Janet Miller has long been a writer, but she was first a reader.
Janet loved to read and kept finding new books in her bookcase, like Anne of Green Gables, The Hobbit, and The Lord of the Rings, all of which she’s read many times. She also read most, if not all, of the Nancy Drew, Hardy Boys, and Tom Swift mysteries.
She lived in the suburbs of New York City until she moved with her family to Denver, Colorado. Leaving friends was, of course, a major upset, but she learned quite a bit from this move. New York City, with the largest city population of the U.S. and a cultural, business, and entertainment center, was a far cry from Denver, whose history revolved around silver mining. After four years, they moved again, this time to the California Bay Area.
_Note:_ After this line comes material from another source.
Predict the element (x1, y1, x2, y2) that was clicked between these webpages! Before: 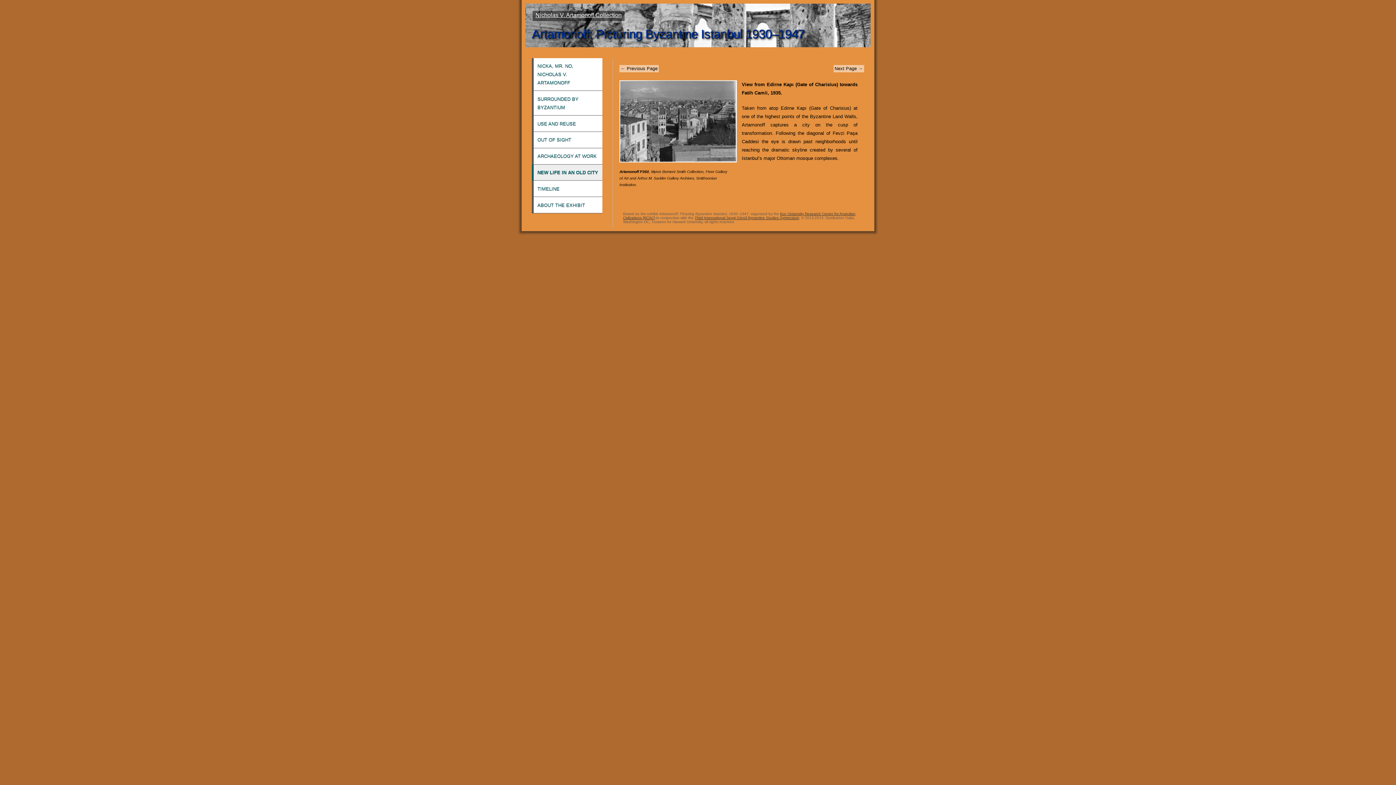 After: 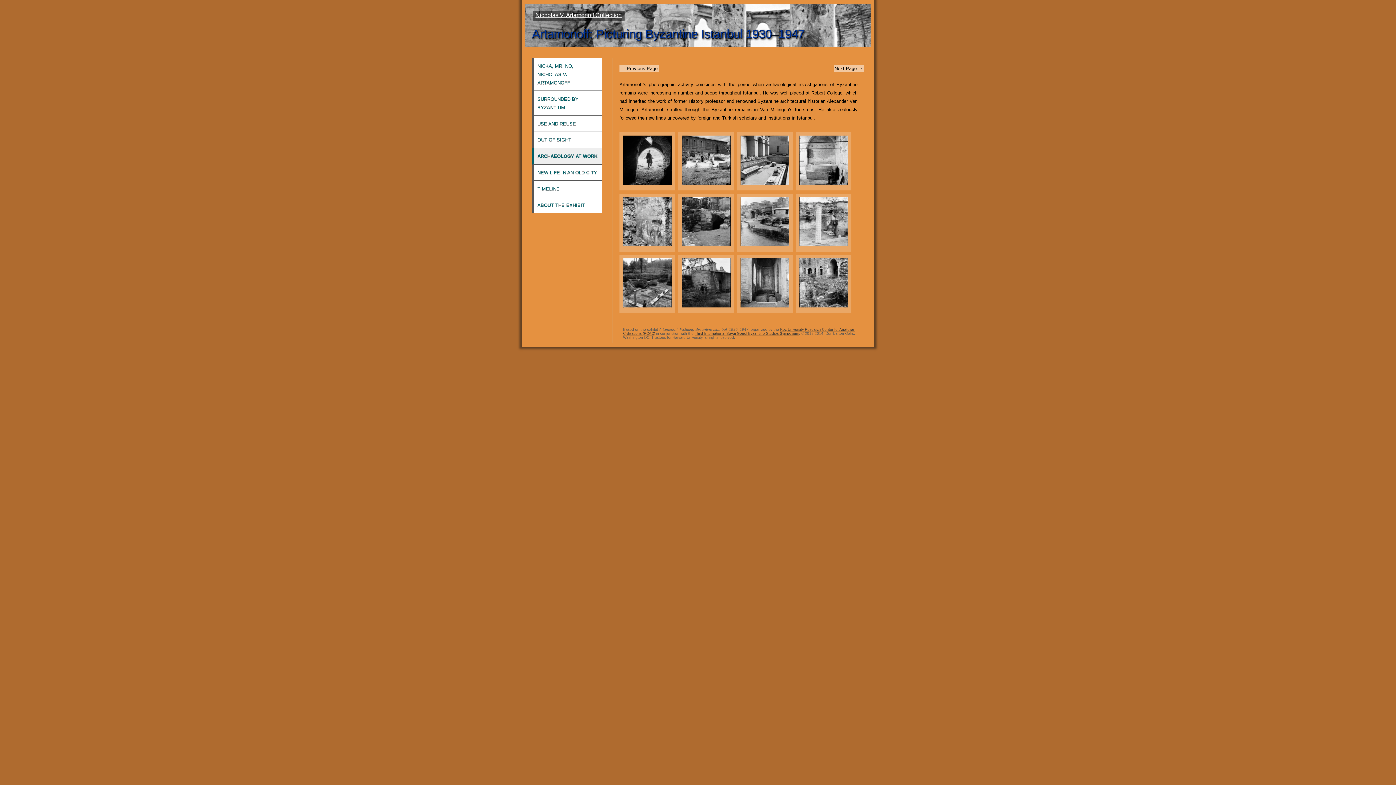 Action: bbox: (532, 148, 602, 164) label: ARCHAEOLOGY AT WORK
In addition to reading, she liked to know how things worked. While in sixth grade, she constructed a 6-foot parachute jump with her brother’s Erector set. Building it was fun. (Taking it apart was not.)
Throughout her school years, Janet wasn’t much of a writer. Science held her interest. What is the world made of? What keeps living things alive? How do telephones work?
These interests led her to study biochemistry and work as a biochemist for four years and then, intrigued by the laboratory equipment she used, she became a computer programmer. While in school, she met her husband Doug, with whom she landed in the foothills of the Sierra Nevada, in California, where they raised their two sons.
She is presently rewriting her puzzling middle-grade novel and has completed a middle-grade informational fiction graphic novel, The Atoms That Built the Universe: As Told by One That Was There, which follows a friendly and adventurous hydrogen atom (named Flighty Hydrogen) from its creation to its current home, a French fry on a student’s lunch tray in the school cafeteria.